Patients in both studies reported improvements in IES-R, from an aggregate average of 73.7 points before treatment to 40.3 Â points after 2 weeks of TP treatment (p < .001 for each study separately). The definitions of complete remission and partial remission were determined using the HAM-D (Frank et al., 1991) and the three-type scoring system previously described by Andreasen et al. (2005) for depression and schizophrenia, respectively. There is no definition of PTSD remission (Prien et al., 1991). Therefore, efficacy was defined as complete remission of PTSD with a CAPS score of 0 (never, none) or 1 (once or twice a month, mild). Across both studies, the efficacies of TP for nightmares only, flashbacks only, and both nightmares and flashbacks were defined as 0 (never, none) or 1 (once or twice a month) points for B2F and B3F. For nightmares, 23 individuals reported 0 points, 7 individuals reported 1 point, and the overall efficacy rate was 30/34 (88%). For flashbacks, 25 individuals reported 0 points and 2 individuals reported 1 point. The efficacy was higher than expected in 27/34 (79%) patients. For both nightmares and flashbacks, which are hallmarks of PTSD, 19 individuals reported 0 points and 5 individuals reported 1 point. The overall efficacy rate was 24/34 (71%).
Because of the potential impact of study design on the results, we examined the effect of TP treatment and study design on aggregated values using ordered logistic regression. For CAPS scores, there was a significant effect of TP in reducing B2F, B2I, B3F, and B3I, but no significant effect of study design (Table 3). For the IES-R, linear regression was used to determine the effect of study design and TP. This analysis found a significant interaction between TP treatment and study design (p < .02), suggesting that the effect of TP on IES-R depends on whether the patient was in the open-label versus. single-blind study.
| Measurements |
Effect of trihexyphenidyl Odds ratio (95% CI) |
Design (open-label versus. single-blind) Odds ratio (95% CI) |
|---|---|---|
| B2F | 0.006 (0.001; 0.031) | 0.366 (0.133; 1.005) |
| B2I | 0.004 (< 0.001; 0.025) | 0.474 (0.175; 1.286) |
| B3F | 0.007 (0.001; 0.037) | 0.938 (0.327; 2.694) |
| B3I | 0.11 (0.003; 0.049) | 0.702 (0.254; 1.936) |
- Abbreviations: B2F, nightmare frequency; B2I, nightmare intensity; B3F, flashback frequency; B3I, flashback intensity.
3 DISCUSSION
In a single patient, we observed that the administration of SB, a peripheral anticholinergic drug that does not readily pass the BBB, unrelated to PTSD, rapidly blocked chronic flashbacks and nightmares.
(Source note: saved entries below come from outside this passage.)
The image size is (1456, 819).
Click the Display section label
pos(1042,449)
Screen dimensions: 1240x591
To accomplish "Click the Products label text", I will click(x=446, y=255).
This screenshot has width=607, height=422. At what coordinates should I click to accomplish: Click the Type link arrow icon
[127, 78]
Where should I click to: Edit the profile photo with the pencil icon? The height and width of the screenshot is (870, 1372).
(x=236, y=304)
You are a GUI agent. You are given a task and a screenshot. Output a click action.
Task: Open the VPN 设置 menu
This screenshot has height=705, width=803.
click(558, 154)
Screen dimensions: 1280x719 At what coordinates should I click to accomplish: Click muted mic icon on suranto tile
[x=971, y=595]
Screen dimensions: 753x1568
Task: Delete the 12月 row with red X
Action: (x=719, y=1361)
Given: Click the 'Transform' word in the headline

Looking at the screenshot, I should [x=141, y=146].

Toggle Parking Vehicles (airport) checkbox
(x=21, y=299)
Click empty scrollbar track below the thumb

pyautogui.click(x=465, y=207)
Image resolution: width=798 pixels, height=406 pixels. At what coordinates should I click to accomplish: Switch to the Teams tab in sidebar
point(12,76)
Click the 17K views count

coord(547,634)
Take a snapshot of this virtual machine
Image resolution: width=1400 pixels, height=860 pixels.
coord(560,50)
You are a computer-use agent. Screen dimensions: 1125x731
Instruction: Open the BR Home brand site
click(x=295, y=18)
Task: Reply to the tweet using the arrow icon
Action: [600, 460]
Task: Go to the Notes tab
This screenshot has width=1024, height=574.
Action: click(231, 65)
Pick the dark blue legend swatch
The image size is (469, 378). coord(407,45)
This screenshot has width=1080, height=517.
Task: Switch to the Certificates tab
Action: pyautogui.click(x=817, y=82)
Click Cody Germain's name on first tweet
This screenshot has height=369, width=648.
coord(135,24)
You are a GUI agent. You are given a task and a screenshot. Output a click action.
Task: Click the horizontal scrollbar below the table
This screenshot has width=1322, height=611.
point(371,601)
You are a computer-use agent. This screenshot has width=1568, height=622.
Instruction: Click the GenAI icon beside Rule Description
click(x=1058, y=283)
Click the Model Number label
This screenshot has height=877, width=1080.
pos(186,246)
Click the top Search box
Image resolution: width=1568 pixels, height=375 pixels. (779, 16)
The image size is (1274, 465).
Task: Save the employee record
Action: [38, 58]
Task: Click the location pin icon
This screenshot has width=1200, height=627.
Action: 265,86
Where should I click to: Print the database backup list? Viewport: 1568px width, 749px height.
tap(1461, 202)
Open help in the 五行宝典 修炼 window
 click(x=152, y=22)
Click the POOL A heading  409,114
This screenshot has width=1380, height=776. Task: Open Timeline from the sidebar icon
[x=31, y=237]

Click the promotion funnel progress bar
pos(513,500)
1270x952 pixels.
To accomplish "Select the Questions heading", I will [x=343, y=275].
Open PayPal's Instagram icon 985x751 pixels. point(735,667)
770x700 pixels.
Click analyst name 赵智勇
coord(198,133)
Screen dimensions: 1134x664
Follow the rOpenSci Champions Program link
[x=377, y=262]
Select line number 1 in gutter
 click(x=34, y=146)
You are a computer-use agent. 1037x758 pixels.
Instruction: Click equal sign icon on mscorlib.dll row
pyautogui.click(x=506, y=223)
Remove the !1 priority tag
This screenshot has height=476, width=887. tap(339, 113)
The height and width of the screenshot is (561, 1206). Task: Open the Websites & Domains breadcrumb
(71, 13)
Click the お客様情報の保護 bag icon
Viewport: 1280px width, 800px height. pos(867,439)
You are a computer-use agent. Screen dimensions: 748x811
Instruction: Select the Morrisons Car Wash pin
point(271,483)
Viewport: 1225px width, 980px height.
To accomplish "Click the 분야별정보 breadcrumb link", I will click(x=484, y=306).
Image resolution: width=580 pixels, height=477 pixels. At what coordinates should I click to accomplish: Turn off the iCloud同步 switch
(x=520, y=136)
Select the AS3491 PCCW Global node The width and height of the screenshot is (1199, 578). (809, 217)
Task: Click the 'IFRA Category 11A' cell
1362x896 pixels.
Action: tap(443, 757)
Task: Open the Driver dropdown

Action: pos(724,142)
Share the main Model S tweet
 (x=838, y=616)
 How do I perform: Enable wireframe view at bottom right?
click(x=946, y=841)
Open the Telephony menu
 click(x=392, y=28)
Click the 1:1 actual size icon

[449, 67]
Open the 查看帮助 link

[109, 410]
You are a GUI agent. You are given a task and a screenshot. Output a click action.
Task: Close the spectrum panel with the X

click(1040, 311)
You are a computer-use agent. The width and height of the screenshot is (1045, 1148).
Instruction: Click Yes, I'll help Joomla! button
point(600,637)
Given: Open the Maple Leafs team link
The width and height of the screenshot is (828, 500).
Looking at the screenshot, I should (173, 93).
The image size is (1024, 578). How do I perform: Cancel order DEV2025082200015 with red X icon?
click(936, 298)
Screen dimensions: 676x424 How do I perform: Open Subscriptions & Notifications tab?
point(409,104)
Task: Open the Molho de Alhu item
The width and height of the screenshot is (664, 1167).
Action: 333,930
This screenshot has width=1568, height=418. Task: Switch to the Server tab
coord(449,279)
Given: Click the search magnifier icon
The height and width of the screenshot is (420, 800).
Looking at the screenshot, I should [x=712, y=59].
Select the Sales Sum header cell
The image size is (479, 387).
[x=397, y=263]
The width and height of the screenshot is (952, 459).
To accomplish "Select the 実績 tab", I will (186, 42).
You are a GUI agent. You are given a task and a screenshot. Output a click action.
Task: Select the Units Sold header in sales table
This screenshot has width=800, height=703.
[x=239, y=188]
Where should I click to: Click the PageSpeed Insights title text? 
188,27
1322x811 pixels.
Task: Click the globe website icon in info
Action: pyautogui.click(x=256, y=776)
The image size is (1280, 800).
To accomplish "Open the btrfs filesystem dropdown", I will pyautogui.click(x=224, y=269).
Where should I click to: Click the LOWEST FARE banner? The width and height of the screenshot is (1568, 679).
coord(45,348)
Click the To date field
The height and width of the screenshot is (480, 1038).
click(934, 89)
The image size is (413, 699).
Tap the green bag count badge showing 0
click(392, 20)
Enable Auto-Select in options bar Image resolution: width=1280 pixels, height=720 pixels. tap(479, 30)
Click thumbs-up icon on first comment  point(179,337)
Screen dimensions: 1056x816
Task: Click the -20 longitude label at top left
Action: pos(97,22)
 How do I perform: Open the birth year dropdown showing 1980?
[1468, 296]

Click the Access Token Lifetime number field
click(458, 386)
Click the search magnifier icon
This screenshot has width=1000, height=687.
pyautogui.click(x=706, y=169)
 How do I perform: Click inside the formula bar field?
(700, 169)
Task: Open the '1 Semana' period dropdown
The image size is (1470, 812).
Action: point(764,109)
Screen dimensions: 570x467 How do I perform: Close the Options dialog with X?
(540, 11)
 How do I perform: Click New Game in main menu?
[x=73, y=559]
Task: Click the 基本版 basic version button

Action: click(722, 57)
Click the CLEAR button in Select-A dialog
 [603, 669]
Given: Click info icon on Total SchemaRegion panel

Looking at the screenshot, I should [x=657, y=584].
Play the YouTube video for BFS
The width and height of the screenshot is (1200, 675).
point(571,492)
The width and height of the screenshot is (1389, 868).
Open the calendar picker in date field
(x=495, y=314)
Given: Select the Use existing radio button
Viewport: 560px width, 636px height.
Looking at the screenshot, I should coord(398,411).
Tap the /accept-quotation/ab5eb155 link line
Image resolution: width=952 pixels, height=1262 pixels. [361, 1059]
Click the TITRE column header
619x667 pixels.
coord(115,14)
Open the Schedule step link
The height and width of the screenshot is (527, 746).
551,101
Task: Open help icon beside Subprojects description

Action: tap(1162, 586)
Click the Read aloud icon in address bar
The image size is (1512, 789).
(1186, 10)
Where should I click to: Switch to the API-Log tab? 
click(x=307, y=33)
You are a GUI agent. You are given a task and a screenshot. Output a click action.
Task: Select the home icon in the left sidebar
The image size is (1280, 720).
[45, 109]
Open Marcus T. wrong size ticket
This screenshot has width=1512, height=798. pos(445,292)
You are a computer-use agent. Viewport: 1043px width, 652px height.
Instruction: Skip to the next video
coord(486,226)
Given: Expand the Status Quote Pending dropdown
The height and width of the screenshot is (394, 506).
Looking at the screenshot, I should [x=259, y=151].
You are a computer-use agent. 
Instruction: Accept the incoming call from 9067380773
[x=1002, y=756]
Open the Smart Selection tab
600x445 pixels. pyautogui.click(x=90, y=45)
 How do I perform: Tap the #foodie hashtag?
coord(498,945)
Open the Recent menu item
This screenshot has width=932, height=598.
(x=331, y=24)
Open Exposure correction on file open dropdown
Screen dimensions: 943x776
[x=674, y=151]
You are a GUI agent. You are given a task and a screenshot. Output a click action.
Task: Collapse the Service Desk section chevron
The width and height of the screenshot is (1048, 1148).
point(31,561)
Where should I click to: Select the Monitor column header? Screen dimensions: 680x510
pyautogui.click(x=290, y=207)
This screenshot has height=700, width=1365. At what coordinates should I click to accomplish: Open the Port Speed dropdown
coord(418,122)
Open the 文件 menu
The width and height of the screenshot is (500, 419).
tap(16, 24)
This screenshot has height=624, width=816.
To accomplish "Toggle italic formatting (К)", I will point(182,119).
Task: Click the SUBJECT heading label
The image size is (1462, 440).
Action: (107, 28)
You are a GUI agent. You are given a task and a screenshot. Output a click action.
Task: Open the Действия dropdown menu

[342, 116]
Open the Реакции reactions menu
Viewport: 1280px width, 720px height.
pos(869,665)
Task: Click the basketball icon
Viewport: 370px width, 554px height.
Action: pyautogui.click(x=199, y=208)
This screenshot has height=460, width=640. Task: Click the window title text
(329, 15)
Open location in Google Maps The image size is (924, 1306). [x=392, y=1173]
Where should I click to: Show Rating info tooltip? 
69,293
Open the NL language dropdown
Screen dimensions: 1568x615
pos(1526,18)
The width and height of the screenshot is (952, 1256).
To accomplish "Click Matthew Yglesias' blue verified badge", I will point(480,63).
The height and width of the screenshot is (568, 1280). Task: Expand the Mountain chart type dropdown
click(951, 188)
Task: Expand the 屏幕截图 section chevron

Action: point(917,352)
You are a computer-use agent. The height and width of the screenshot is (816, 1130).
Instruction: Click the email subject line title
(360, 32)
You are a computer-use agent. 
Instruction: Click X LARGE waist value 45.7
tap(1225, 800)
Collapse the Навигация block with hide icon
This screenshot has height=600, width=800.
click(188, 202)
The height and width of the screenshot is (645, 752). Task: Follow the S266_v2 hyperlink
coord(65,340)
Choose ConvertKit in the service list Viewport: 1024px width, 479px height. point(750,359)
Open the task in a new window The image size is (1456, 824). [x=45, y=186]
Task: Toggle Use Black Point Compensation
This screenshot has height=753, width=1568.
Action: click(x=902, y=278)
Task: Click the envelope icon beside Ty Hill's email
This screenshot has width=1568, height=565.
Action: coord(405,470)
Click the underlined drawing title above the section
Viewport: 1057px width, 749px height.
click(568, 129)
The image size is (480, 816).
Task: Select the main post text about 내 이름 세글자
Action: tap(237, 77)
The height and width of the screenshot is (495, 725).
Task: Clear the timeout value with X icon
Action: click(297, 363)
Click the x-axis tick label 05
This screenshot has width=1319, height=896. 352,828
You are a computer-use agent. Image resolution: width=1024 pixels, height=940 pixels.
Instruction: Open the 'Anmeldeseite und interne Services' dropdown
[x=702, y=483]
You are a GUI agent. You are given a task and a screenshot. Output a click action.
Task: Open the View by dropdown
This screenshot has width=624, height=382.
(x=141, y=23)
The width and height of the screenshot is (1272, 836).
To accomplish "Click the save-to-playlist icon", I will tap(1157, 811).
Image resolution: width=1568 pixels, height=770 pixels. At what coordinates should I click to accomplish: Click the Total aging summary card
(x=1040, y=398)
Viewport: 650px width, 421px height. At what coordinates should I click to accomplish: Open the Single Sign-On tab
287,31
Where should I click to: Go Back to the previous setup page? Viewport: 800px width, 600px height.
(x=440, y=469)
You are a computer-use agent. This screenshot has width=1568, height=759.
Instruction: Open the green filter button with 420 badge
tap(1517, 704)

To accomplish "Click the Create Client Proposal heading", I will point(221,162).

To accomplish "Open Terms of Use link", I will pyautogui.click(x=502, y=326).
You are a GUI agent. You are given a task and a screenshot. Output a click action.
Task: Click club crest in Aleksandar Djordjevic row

This coincidental case led to the hypothesis that a central-acting anticholinergic agent with high BBB permeability, such as TP, should demonstrate an even stronger effect on flashbacks and nightmares, two hallmark symptoms of PTSD. Among the 34 patients with R-PTSD, the administration of TP exhibited 71%–88% efficacy in the treatment of flashbacks and nightmares. In addition, the onset of action was rapid, and the effects were observed 1–1.5 hr after administration. This rapid onset of action is a critical and major benefit for patients. Current medications used for PTSD require 2–3 weeks after administration to take effect. In comparison, TP shows effectiveness between the second and third day and 1 week after administration.
Patient A was intravenously administered an antibiotic and SB, but the anticholinergic drug likely had a greater effect on the flashbacks and nightmares. SB does not readily cross the BBB; however, it has a strong clinical effect. The brain of Patient A was likely in an abnormally excited state due to severe flashbacks and nightmares. Brain regions likely to be activated include the amygdala, hippocampus, and cortex, which are connected bidirectionally to the cholinergic basal ganglia, medial septum, diagonal band of Broca, and Meynert nucleus basalis. Abnormal excitation of the Meynert nucleus basalis may stimulate the muscarinic receptors of astrocytes and capillary endothelial cells, leading to the transformation of BBB permeability (Arita, 2006). Abnormal excitation of CH4: Meynert nucleus basalis may lead to abnormal permeability of the BBB, allowing SB to demonstrate the same muscarinic receptor blocking effects as scopolamine. No reports have indicated whether peripheral SB may enter the brain or demonstrate scopolamine-like activity. However, in this clinical case, SB, similar to scopolamine, eliminated the flashbacks and nightmares (Jaffe et al., 2013), suggesting that the drug demonstrated a similar muscarinic receptor blockade.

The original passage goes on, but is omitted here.